Quality of whole database	1	The studies were conducted according to modern regulatory standards and were adequately reported. On this basis the quality of the database is not considered to contribute uncertainty and it is therefore not necessary to apply an additional factor.
Remaining uncertainties	1	No uncertainties remain.

 

DNELs derived from oral repeated dose toxicity NOAEL (90-d study, rat, OECD Guideline 408) 

Worker-DNEL long-term for dermal route (systemic):  0.25 mg/kg bw/d

Start value: 25 mg/kg bw/d

Route of original study: oral

Dose descriptor starting point after route-to-route extrapolation: 25 mg/kg bw/d

Overall AF 4*2.5*5*2*1*1*1 = 100

 

Worker-DNEL long-term for inhalation route (systemic): 0.88 mg/m³

Start value: 25 mg/kg bw/d

Route of original study: oral

Dose descriptor starting point after route-to-route extrapolation: 22.04 mg/m³

 

For workers the corrected inhalatory NOEC is calculated according to the following equation:

corrected inhalatory NOAEC  = oral NOAEL x 1/sRVratx ABSoral-rat/ ABSinh-humanx sRVhuman/ wRV

                                             = 25 x 1/0.38 x 50/100 x 6.7/10

The corrected inhalatory NOAECworker (8h) is therefore:

                                             = 22.04 mg/m³ (8h-TWA)

Overall AF: 1*2.5*5*2*1*1*1 = 25

 

This DNEL does not address the potential for local irritation. The risk characterisation will consider whether specific risk management measures are necessary to protect against local effects.

 

DNELs derived from oral prenatal developmental toxicity NOAEL (rat, OECD Guideline 414) 

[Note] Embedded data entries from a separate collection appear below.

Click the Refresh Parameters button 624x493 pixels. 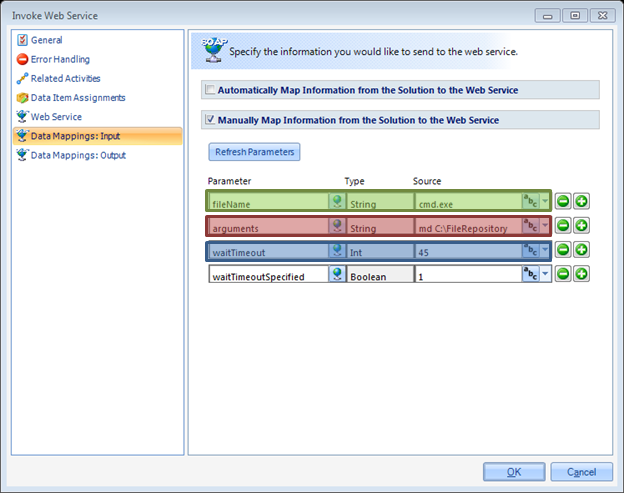(254, 152)
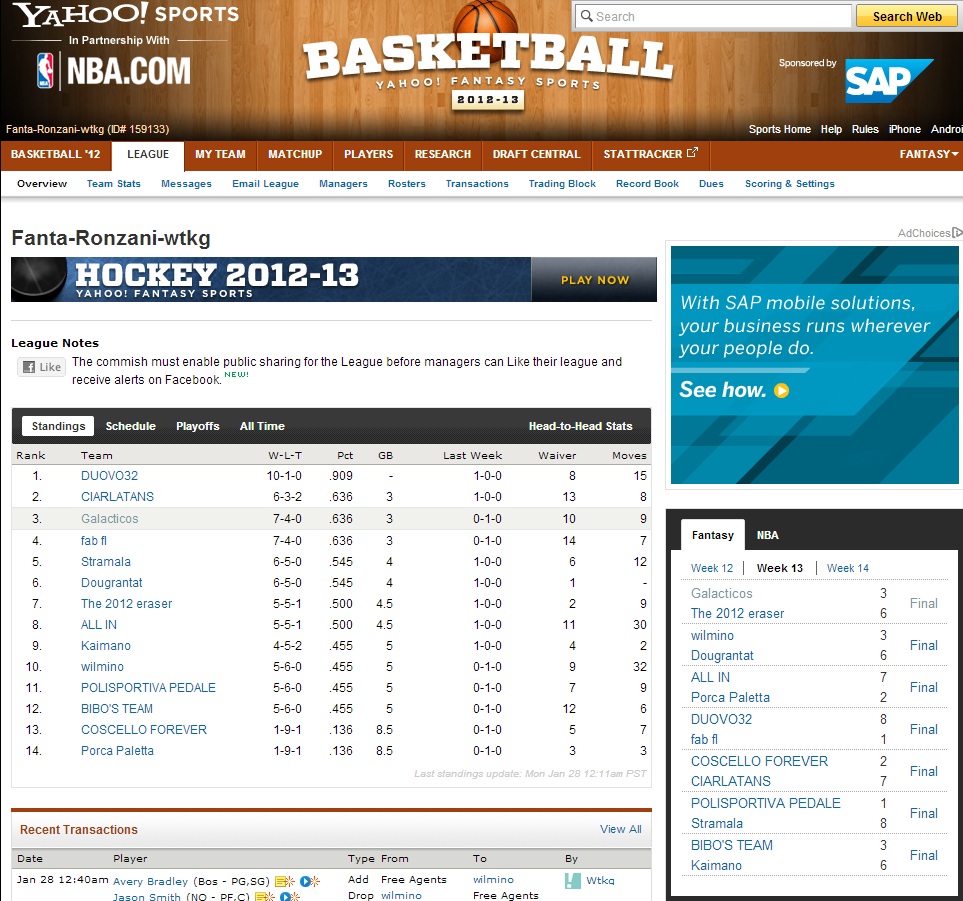
Task: Open the My Team tab
Action: [220, 155]
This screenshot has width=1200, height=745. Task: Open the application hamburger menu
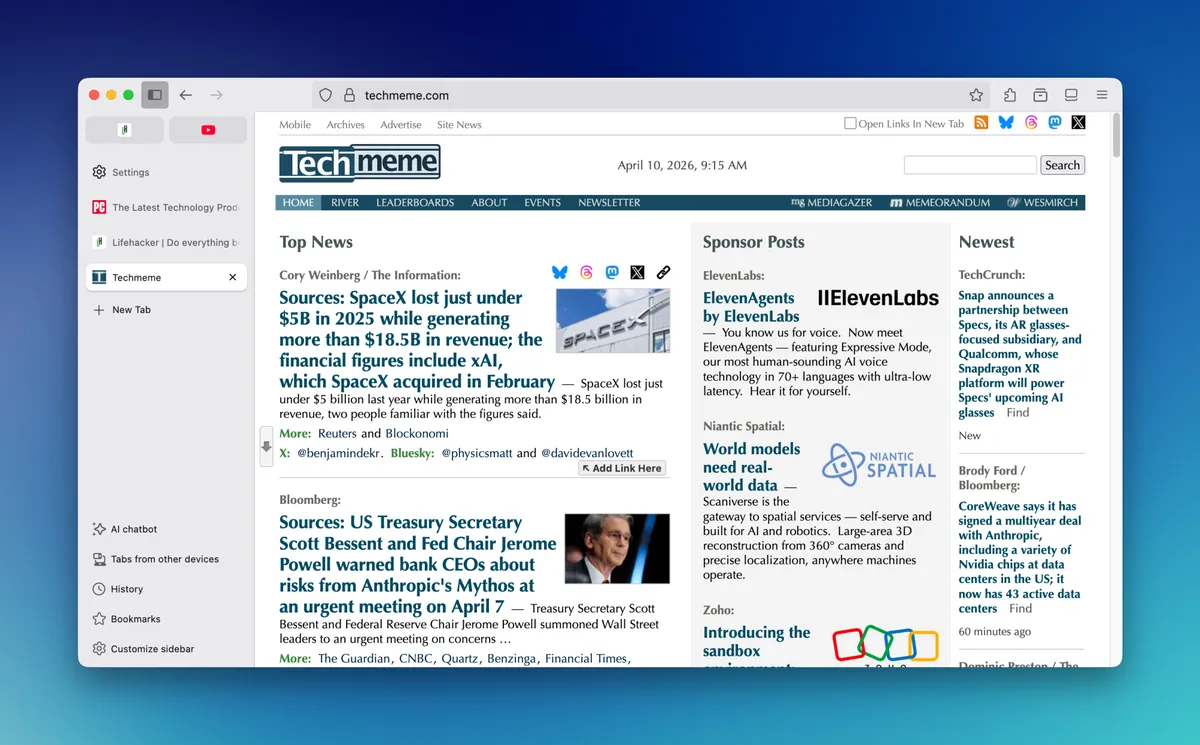click(x=1102, y=95)

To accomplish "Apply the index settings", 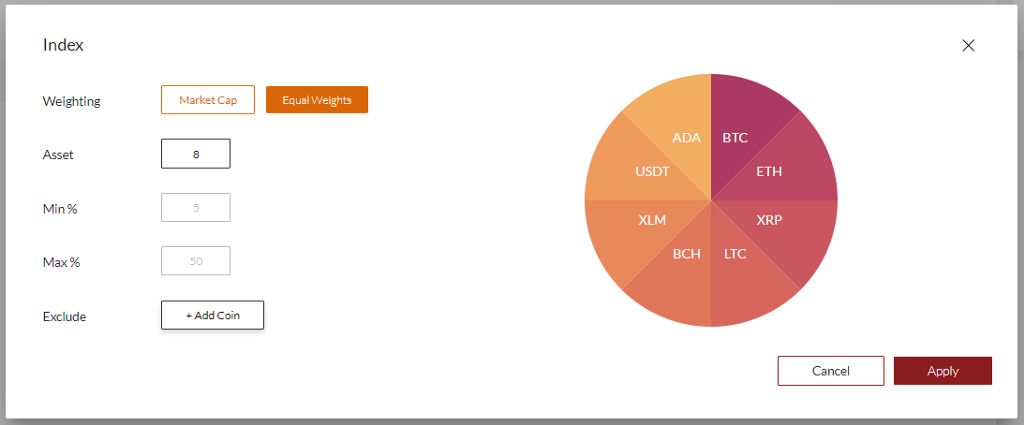I will [942, 371].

Worker-DNEL long-term for dermal route (systemic):  0.4 mg/kg bw/d

Start value: 20 mg/kg bw/d

Route of original study: oral

Dose descriptor starting point after route-to-route extrapolation: 20 mg/kg bw/d

Overall AF 4*2.5*5*1*1*1*1 = 50

 

Worker-DNEL long-term for inhalation route (systemic): 1.41 mg/m³

Start value: 20 mg/kg bw/d

Route of original study: oral

Dose descriptor starting point after route-to-route extrapolation: 17.63 mg/m³

 

For workers the corrected inhalatory NOEC is calculated according to the following equation:

corrected inhalatory NOAEC  = oral NOAEL x 1/sRVratx ABSoral-rat/ ABSinh-humanx sRVhuman/ wRV

                                             = 20 x 1/0.38 x 50/100 x 6.7/10

The corrected inhalatory NOAECworker (8h) is therefore:

                                             = 17.63 mg/m³ (8h-TWA)

Overall AF: 1*2.5*5*1*1*1*1 = 12.5

 

This DNEL does not address the potential for local irritation. The risk characterisation will consider whether specific risk management measures are necessary to protect against local effects.

 

The DNELs for developmental toxicity were higher than those for repeated dose toxicity. Thus, the repeated dose toxicity-DNELs are also protective for development. 

General Population - Hazard via inhalation route

Systemic effects

Acute/short term exposure

DNEL related information

Local effects

Acute/short term exposure

DNEL related information

General Population - Hazard via dermal route

Systemic effects

Acute/short term exposure

DNEL related information

General Population - Hazard via oral route

Systemic effects

Acute/short term exposure

DNEL related information

General Population - Hazard for the eyes

Additional information - General Population

No DNEL derived for general population, as no consumer exposure is anticipated. Substance is used as a catalyst only in industrial settings.